3. Set Graceful Retry Logic

Ensure apps retry failed connections instead of crashing. Use exponential backoff strategies for startup routines.

4. Increase Resource Limits

docker run --memory=1g --cpus=1.5 ...

Tune container resource limits and monitor them using docker stats or Prometheus exporters.

5. Validate Base Image Updates

Changes in base images may introduce missing dependencies. Rebuild with pinned versions and test in CI before rolling out.

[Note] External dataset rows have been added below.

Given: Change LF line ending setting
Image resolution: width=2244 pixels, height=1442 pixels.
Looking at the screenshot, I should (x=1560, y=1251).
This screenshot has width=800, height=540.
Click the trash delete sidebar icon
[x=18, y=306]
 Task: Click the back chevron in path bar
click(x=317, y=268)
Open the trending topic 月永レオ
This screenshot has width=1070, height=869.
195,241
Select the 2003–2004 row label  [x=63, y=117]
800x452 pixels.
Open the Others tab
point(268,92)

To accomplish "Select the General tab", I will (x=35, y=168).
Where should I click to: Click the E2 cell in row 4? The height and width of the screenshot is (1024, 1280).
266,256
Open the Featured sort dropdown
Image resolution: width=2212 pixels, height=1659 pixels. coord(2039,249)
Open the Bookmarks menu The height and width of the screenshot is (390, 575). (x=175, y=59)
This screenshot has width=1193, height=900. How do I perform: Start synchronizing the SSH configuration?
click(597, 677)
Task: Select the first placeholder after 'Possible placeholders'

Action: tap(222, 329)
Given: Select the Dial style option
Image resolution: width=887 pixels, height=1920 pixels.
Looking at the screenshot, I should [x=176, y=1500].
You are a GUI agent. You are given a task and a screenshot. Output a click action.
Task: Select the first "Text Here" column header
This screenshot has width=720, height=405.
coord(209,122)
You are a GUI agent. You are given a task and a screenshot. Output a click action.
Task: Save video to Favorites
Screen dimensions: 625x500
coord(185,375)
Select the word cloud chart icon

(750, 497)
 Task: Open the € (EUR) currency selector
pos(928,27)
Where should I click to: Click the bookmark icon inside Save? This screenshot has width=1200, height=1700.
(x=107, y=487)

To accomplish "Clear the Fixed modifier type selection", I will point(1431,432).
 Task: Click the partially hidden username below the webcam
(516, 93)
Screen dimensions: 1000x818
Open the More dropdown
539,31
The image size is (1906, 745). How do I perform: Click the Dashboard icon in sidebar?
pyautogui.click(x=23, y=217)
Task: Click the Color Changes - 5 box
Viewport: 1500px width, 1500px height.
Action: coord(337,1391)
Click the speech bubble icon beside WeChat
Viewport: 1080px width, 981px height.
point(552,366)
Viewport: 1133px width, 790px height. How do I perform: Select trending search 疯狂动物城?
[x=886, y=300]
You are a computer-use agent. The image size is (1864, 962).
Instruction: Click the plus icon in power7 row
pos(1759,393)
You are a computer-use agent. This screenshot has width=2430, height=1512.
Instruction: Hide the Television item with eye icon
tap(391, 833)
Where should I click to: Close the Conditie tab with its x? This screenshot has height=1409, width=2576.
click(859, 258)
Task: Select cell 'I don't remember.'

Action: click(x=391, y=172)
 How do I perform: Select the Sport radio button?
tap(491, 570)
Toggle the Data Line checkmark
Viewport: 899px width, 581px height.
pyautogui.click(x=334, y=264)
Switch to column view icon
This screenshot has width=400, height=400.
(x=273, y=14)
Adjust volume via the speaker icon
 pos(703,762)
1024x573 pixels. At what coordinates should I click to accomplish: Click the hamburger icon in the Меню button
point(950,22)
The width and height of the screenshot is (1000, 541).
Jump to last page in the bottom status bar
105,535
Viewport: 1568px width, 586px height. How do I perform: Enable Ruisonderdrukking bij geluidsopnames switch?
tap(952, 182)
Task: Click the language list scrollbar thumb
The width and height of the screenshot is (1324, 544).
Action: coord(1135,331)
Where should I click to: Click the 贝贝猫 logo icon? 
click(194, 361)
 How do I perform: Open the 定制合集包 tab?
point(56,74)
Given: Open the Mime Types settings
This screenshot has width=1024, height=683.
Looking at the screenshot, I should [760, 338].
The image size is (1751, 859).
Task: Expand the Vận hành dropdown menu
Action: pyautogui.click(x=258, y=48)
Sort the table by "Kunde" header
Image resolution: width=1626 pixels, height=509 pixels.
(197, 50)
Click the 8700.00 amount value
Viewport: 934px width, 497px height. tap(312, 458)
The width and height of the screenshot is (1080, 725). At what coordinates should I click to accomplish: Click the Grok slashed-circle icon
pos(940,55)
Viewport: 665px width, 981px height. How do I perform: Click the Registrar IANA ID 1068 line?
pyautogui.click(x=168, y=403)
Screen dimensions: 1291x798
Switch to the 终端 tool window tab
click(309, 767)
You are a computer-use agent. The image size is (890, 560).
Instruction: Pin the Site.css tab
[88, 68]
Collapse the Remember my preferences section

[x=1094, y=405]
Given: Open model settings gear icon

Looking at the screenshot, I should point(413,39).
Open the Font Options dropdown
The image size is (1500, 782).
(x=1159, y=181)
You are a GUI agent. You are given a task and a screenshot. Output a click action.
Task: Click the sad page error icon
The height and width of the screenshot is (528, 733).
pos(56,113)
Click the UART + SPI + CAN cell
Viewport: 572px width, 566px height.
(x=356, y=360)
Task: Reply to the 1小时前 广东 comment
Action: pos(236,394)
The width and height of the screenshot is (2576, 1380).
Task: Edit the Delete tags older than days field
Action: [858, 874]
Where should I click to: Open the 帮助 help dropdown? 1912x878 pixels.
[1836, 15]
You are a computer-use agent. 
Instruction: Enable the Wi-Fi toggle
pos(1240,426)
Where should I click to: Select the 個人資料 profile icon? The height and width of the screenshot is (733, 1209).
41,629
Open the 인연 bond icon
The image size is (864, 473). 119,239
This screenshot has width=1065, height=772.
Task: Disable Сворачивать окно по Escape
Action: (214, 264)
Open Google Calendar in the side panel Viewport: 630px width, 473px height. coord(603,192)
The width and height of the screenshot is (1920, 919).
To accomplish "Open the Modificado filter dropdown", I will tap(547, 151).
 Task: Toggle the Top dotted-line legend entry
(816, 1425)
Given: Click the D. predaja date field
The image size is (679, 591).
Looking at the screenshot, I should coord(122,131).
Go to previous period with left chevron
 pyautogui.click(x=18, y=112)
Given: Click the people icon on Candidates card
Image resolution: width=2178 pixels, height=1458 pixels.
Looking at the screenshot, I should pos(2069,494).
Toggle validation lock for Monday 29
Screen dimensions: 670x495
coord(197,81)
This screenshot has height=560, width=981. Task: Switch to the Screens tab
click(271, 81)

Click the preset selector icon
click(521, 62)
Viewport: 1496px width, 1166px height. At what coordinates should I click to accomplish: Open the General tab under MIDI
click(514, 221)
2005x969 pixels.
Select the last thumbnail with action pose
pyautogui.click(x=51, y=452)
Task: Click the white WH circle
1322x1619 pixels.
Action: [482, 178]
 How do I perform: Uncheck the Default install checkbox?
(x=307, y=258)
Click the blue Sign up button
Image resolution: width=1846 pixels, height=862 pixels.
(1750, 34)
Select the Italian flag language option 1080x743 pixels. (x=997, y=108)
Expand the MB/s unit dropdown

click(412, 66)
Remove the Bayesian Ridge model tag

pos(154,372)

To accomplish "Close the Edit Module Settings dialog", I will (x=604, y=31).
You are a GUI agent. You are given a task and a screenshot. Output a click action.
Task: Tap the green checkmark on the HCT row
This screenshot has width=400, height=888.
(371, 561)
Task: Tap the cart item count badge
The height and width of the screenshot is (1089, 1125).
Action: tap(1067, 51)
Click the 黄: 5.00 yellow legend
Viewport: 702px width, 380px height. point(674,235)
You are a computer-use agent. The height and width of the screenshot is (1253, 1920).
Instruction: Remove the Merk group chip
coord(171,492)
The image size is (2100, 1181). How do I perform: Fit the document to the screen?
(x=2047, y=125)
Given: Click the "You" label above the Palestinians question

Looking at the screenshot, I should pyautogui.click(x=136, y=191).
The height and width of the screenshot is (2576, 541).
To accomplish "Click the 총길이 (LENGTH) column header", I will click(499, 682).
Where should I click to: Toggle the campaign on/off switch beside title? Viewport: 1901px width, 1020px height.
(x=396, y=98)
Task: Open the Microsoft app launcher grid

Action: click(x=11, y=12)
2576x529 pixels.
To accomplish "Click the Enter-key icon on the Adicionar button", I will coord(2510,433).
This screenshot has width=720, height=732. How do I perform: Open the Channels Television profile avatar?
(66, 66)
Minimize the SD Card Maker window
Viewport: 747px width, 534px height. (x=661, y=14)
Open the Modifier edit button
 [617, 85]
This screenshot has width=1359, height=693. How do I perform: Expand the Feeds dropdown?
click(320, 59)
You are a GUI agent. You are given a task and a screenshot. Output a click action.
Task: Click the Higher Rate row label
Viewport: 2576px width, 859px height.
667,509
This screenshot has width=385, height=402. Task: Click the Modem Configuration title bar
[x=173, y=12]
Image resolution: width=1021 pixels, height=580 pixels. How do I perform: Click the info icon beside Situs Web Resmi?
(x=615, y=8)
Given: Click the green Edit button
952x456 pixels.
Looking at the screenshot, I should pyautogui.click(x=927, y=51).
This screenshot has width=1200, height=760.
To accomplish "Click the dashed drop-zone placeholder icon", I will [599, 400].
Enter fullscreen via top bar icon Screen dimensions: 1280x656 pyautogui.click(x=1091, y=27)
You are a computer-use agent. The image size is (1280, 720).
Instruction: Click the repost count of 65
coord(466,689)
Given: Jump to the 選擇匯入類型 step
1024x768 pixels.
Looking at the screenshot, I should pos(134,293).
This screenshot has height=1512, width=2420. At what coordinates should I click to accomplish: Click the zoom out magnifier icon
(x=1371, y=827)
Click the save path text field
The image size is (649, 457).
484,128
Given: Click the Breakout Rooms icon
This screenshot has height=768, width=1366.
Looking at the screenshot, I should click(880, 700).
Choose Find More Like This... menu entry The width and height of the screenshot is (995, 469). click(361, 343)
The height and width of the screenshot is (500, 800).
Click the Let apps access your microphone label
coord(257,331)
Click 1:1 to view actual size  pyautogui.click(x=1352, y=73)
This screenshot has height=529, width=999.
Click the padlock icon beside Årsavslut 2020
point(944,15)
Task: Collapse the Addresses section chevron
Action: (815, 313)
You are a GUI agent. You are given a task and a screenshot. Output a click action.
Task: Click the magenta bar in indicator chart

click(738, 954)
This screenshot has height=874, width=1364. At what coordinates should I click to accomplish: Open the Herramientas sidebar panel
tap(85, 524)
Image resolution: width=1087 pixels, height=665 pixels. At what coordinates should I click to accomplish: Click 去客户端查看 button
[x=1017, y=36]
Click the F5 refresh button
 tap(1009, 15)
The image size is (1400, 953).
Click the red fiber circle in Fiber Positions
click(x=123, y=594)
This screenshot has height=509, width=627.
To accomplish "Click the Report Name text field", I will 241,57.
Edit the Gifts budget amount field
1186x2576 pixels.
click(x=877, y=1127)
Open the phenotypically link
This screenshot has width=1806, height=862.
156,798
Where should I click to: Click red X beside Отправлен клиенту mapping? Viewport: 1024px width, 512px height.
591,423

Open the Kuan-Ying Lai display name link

Architectural Considerations

Container Lifecycle Control

Design services to fail fast but not fail fatally. Implement supervisors inside containers (e.g., s6-overlay, dumb-init) to manage subprocesses robustly.

Kubernetes Implications

In Kubernetes, crash loops cause deployment rollbacks or delayed scaling. Use liveness and readiness probes to decouple container crashes from pod health when appropriate.

Best Practices

  • Log early in startup scripts to identify entry-point failures
  • Pin all base images and dependencies for deterministic builds
  • Use restart=on-failure with limit caps instead of always in production
  • Isolate external dependencies during CI/CD testing
  • Build minimal containers to reduce surface area for faults

Conclusion

Infinite container restarts represent a complex intersection of bad configuration, faulty assumptions, and overlooked edge cases. By dissecting failure causes and introducing proper diagnostics, DevOps teams can stabilize deployments and reduce MTTR (Mean Time To Recovery). Prevention requires aligning Docker configurations with application behaviors, especially around lifecycle management and fault tolerance.

FAQs

1. What's the difference between Exit Code 1 and 137 in Docker?

Exit code 1 is a general application error, while 137 typically indicates the process was killed by the kernel due to resource exhaustion.

2. How can I stop a container from restarting automatically?

Use docker update --restart=no or modify the Docker Compose file to set restart: "no". This halts restart loops during debugging.

3. Why does my container exit even though the process is running?

If the main PID exits (e.g., a parent script that launches a background job), Docker considers the container terminated. Use proper process supervision.

4. Is using "restart: always" a good idea?

Only for containers designed to self-heal. Otherwise, use "on-failure" with retry limits to avoid masking real issues.

5. Can Docker health checks prevent restart loops?

Health checks help, but they don't stop restarts. They allow orchestrators to make smarter scheduling and failover decisions.